Not so Trevanion. He knew what the spring was that moved young Carrington to play up to a buoyant part. And he helped, with anecdotes of wonderful rescues, of escapes just in the nick of time.

He was in the midst of one of the best of these when a little lapping sound stopped him.

A thin little line of water pulsed gently into the entrance of the raise.

Mr. Wade had shouted his fruitless commands, in the ascending cage, all the way to the surface, raging at Richards and his management, and unconvinced,in spite of a united and profane assurance, of his inability to stop the cage and go back; furious at him for having installed such a defective system, and threatening him with dismissal at the earliest possible moment.

His nephew and his nephew’s friend left to danger, while these brutes were being brought to the surface! He had never suffered such helpless frenzy in all his neatly adjusted life.

At the surface the cage cleared with magical suddenness. Mr. Wade, breathless with rage, was fairly dragged out by Richards, and in so short a time as a signal may be given and obeyed, the cage had again started downward.

Mr. Wade leaned back against the timbers of the shaft house, with the exhaustion of relief.

But it was a relief that Richards did not share. This particular kind of disaster was so frequently recurrent that he knew its possibilities all too well. And he raged that it should have come just now. It was such a routine danger that he had not thought of it as a special menace in taking them down. Casualty, with Mr. Wade involved or witnessing, had been furthest from his thoughts or desires.

“How long before they will be up?”’ Mr. Wade asked, faintly.

Richards, tensely alert, made no answer. The cage had reached the bottom of the shaft now. He waited a minute—two—three. There was no sign from below. He himself gave the signal to hoist.

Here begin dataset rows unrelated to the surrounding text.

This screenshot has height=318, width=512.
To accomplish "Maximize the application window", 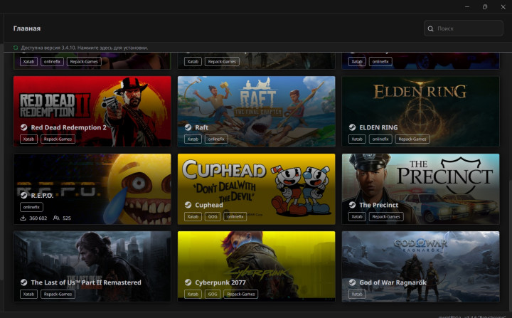I will click(485, 6).
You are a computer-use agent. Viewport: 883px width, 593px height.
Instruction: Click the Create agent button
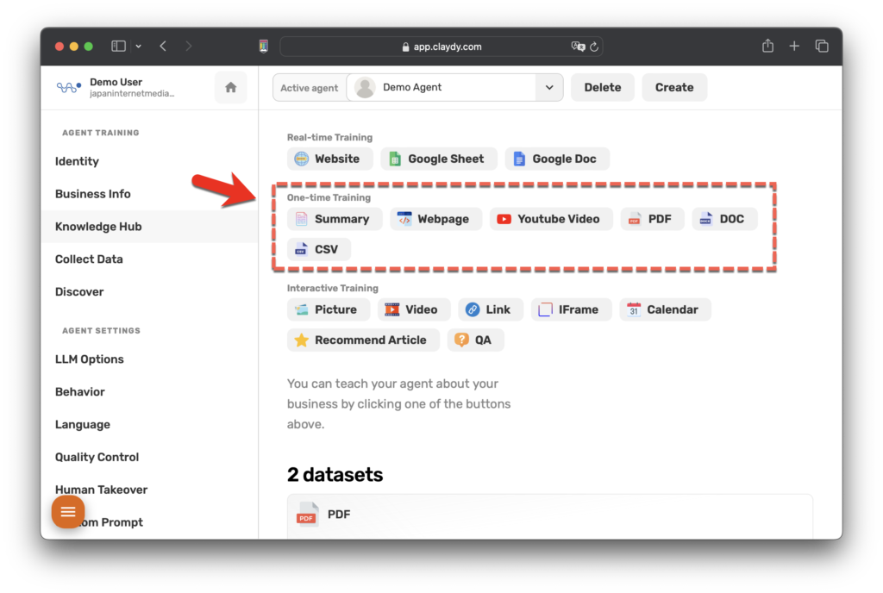pos(673,87)
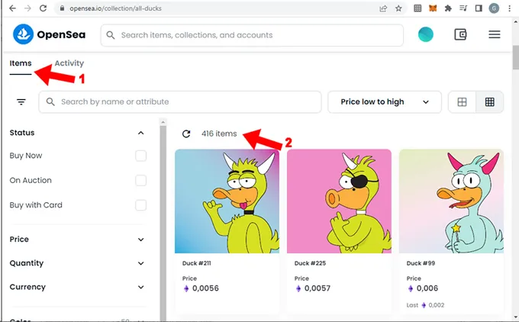Switch to the Activity tab

pyautogui.click(x=69, y=63)
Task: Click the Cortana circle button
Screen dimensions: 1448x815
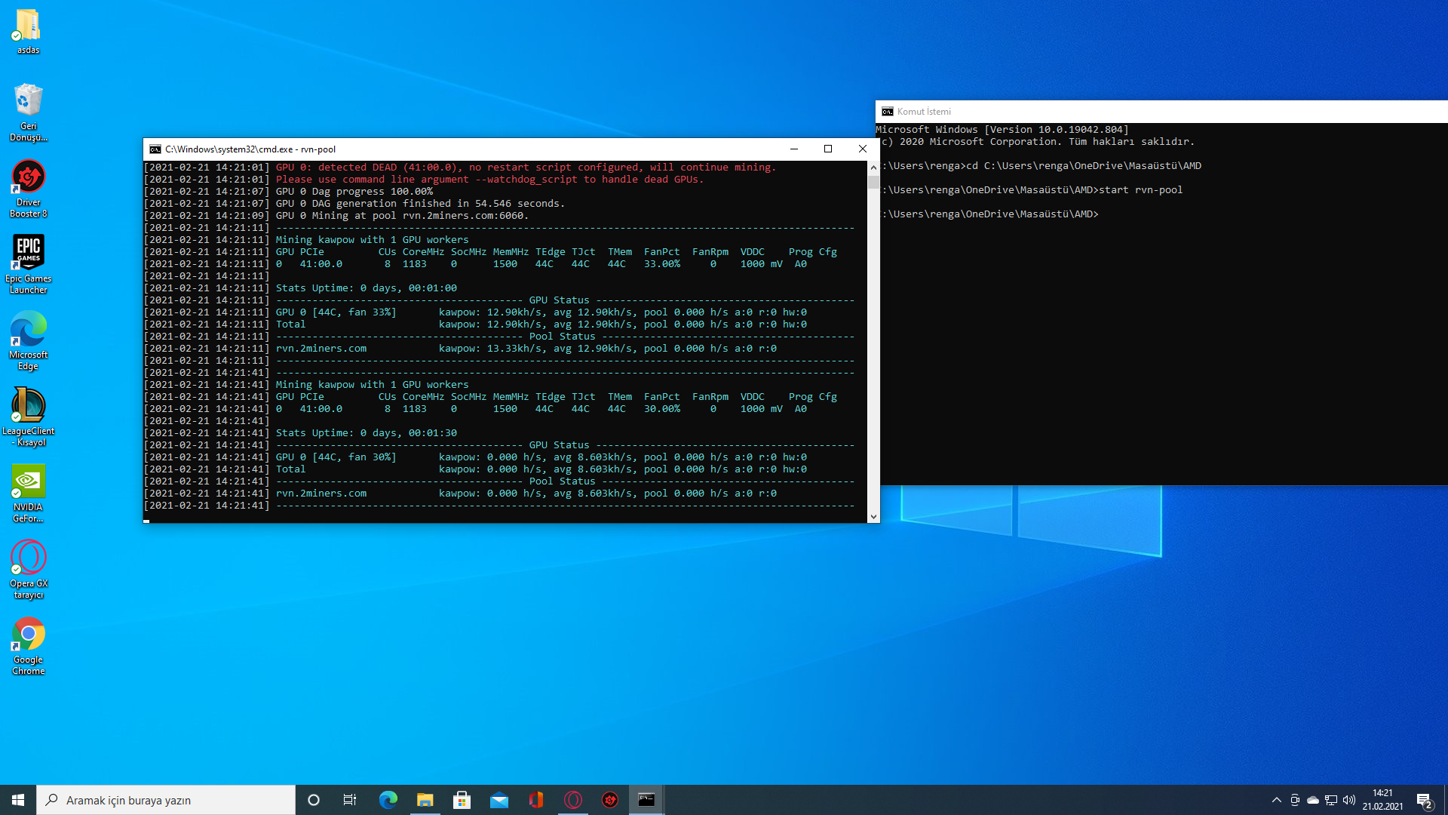Action: (x=314, y=800)
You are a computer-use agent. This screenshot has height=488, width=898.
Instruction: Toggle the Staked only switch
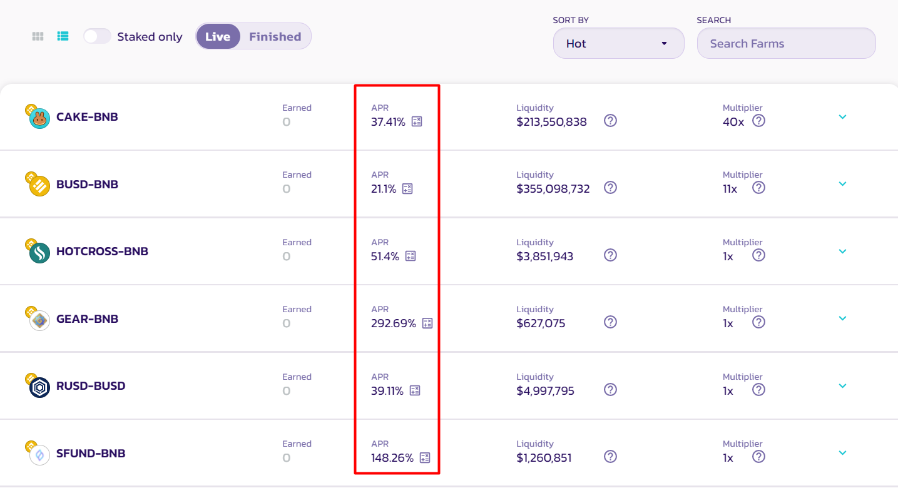click(x=97, y=36)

“Are they coming?” demanded Mr. Wade.

Richards shook his head. “I can’t say, sir,” he said, “but they’ve had plenty of time. Either they got in the cage and forgot to give the signal”—and with Trevanion below this was an unlikely contingency—“or——” he hesitated.

“Or?” said Mr. Wade, sharply.

“Or the water has cut them off,” Richards finished.

“Then——” said Mr. Wade, faintly.

“Reach ’em from the level above,” Richards answered. But he thought of certain contingencies—thought of a good many important things.

There was a crowd of miners now, watching for the cage to appear. The jargon of Finnish comment sounded to Mr. Wade like the buzzing of bees. Then the cage came in sight. Empty and dripping wet.

The next second everything was action, and Richards its mainspring. His orders pelted down like hailstones. Men, tools, paraphernalia, filled the cage. Other men went racing off on surface errands.

Mr. Wade, paralyzed by his complete ignorance of conditions or remedies, seemed crushed under the consciousness of casualty. Richards caught him by the arm and shook him into attention.

“We’ll bring them up, if they are alive,” he shouted to him, as though he were deaf.

Then he stepped into the cage, and down it went again. Mr. Wade leaned back against the wall, motionless, his eyes fixed on the hole where it had disappeared.

But over all the little town the news was spreading like wildfire.